The protocol only requires 2 minutes (!) of breathing low-dose CO:
Twelve male college student athletes, who were well-trained soccer players, participated. They performed a 4-week treadmill-training program, five times a week. Participants were randomly assigned into an experimental group with inhaling CO (INCO) (1 mL/kg body weight for 2 min) in O2 (4 L) before all training sessions and a control group without inhaling CO (NOCO). CO and EPO concentrations in venous blood were first measured acutely at the 1st, 2nd, 4th, 6th, and 8th hour after INCO, and total hemoglobin mass (tHb), running economy and VO2max were measured before and after the 4 weeks training intervention.
They got an impressive 40% increase in EPO, and an increase in VO2 max:
HbCO% increased from 0.7 to 4.4% (P < 0.05) after 1 h of CO inhalation and EPO increased from 1.9 to 2.7 mIU/mL after 4 h post CO inhalation (P < 0.05) acutely before the intervention. After the training, the tHb and VO2max in the INCO group increased significantly by 3.7 and 2.7%, respectively, while no significant differences were observed in the NOCO condition. O2 uptake at given submaximal speeds declined by approximately 4% in the INCO group.
This paper shows similar results:
For more typical hypoxia protocols, this compares to intermittent and continuous protocols that take anywhere from 45-120 minutes to complete:
8x4 minutes hypoxia at 80% SaO2 (45% increase in EPO)
1 hours continuous hypoxia at 80% SaO2 (85% increase in EPO)
Yes, that’s why smokers have significantly lower risk of Parkinson’s disease. There is an ongoing trial of CO in PD. Some hypoxia trials also combine it to CO. What are other (healthier) ways than smoking to get 2 min of low-dose CO?
The thing about breathing CO is that it reacts with haemoglobin to create carboxyhemoglobin that leads to tissue hypoxia for a while. I am not myself a fan of hypoxia although I recognise that it has some positives. If I were to try hypoxia I would prefer to use a mask rather than disabling haemoglobin.

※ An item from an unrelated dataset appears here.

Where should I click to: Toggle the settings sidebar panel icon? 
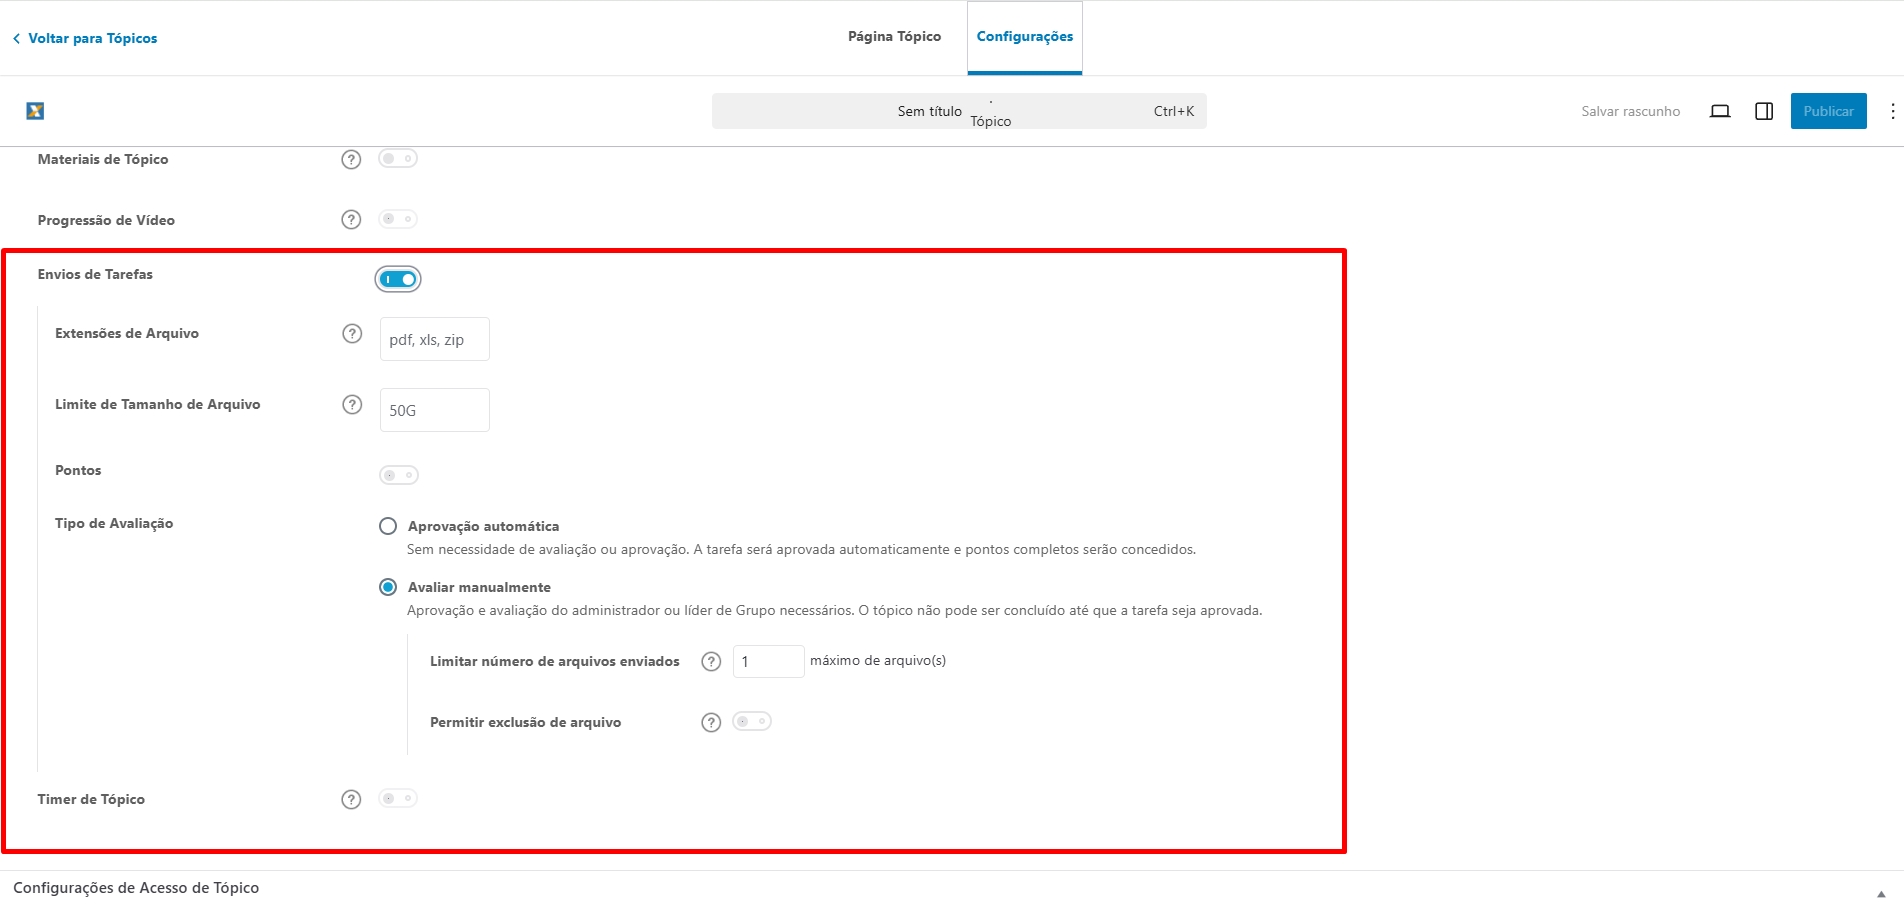(x=1764, y=111)

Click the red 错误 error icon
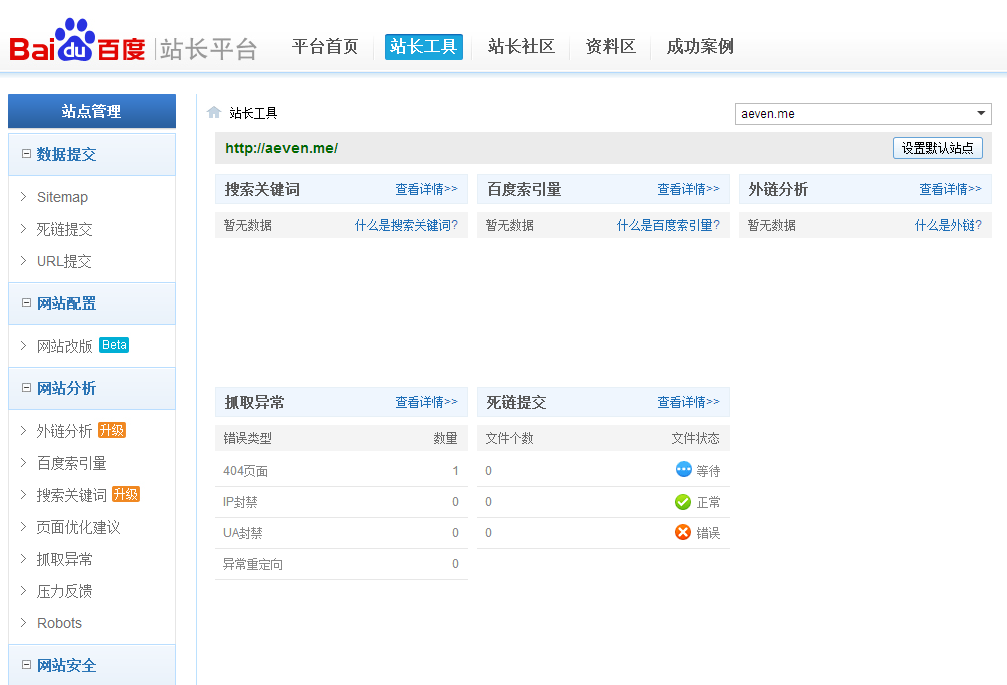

I recently received a 2.0 HBOT chamber and a generator capable of hypoxia and hyperoxia. I don’t have any particular condition that I’m looking to treat, mostly just looking for any improvements in athletic performance (ie VO2 max) and longevity (ie any health marker improvements, vascular improvements/maintenance, telomere length, etc). In part, I figured I’d give the hypoxia/hyperoxia a try because I can stack it with parts of my routine that I’m already doing like zone2, HIIT and sleeping. I’d be curious if anyone has thoughts on controlled experiments to run with before/after testing. I can easily test anything on the labcorp/quest test menus, and am willing to also pay for specialty testing.
Some ideas:
HBOT 5/week for 8 weeks. 60m at 2.0 pressure (75m session). Measure: telomeres, VEGF, oxidative stress markers
Zone 2 Rowing x 3/week for 8 weeks. 5m hypoxia@10-15% targeting 80% SPO2, 3m hyperoxia at 35%, repeat 8 times. Measure: VO2max, LT1, RHR
4x4s x 3/week for 8 weeks @ 100% oxygen. Measure: VO2max, LT1, RHR
Sleep in altitude tent working my way down to 12%.
Subjectively would be great to see memory improvements and/or hippocampus volume increase (as measured by neuroquant), but I’m not holding my breath. Neuroquant I get once per year, so we wouldn’t be able to pinpoint a particular intervention.